Immunology => Tumors
Tumor, broadly interpreted, any abnormal local increase in size of a tissue or organ. Medical research at the microscopic level, however, has made clear that swelling can be due either to the infiltration of cells from another part of the body or to the proliferation of cells originating within the affected site itself; only the latter circumstance is called a tumor.

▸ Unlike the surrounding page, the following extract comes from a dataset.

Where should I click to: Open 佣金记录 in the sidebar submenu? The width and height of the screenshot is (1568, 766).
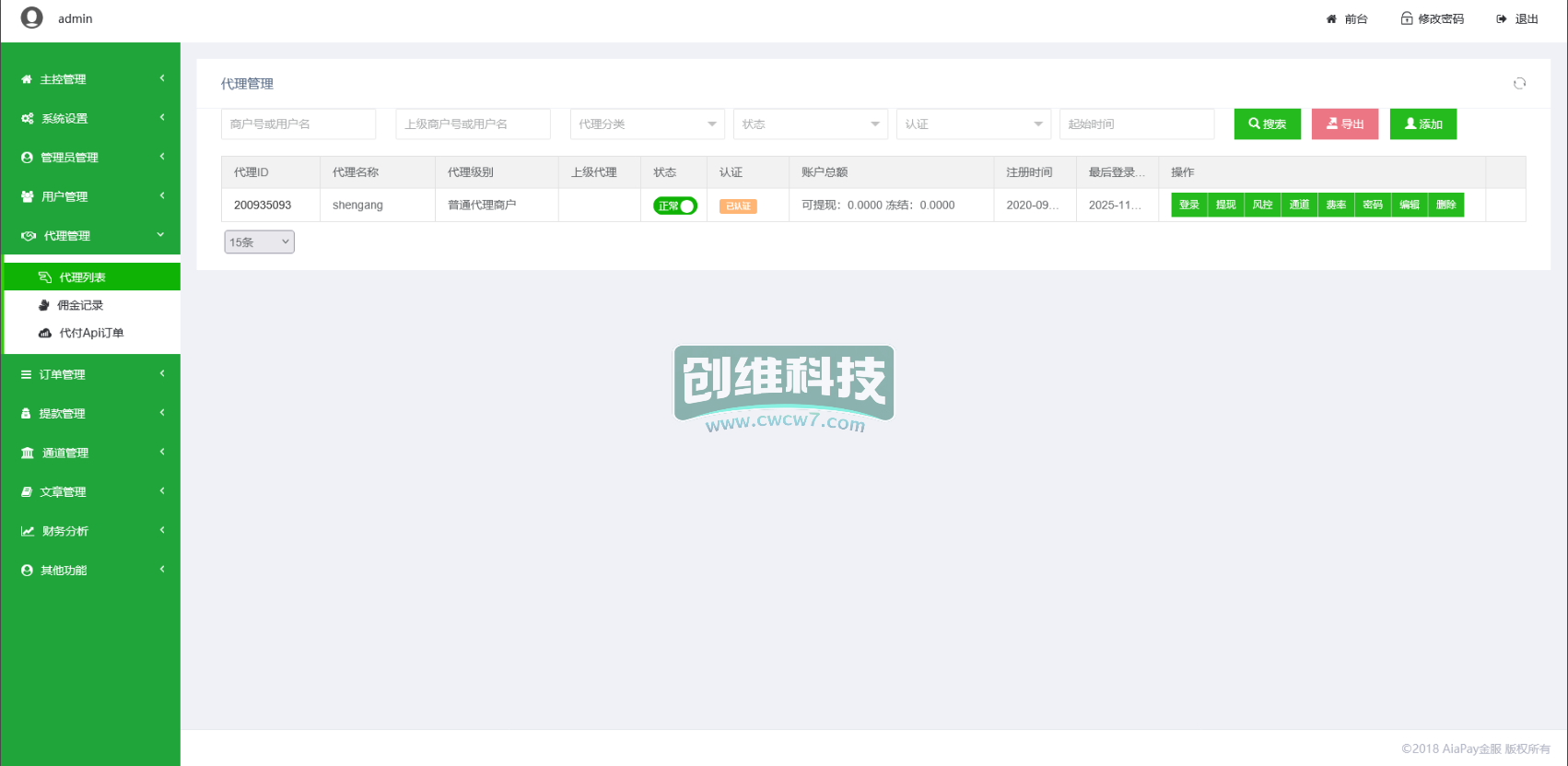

Tumors are classified as either benign or malignant, although the benign-malignant distinction is not universally useful. The most important property rendering a tumor malignant is the ability to invade nearby or distant tissues; this spread to distant tissues is called metastasis , and it usually occurs by means of the blood or lymph vessels. Some so-called benign tumors can kill without metastasizing. Chief among these are brain tumors called gliomas, which can grow large enough to exert substantial pressure on nearby brain structures and destroy respiratory function. A liver tumor can kill by destroying the vital functions of that organ, even without metastasis. Cells in malignant tumors are also sometimes said to have lost their characteristic function, but blood cells form tumors, called myelomas, in which the cells retain the ability to form antibodies. Tumors of the uterus, called hydatidiform moles, are benign, but they can be forerunners of the cancer called choriocarcinoma. The clearest cases of benign tumors are skin moles and warts.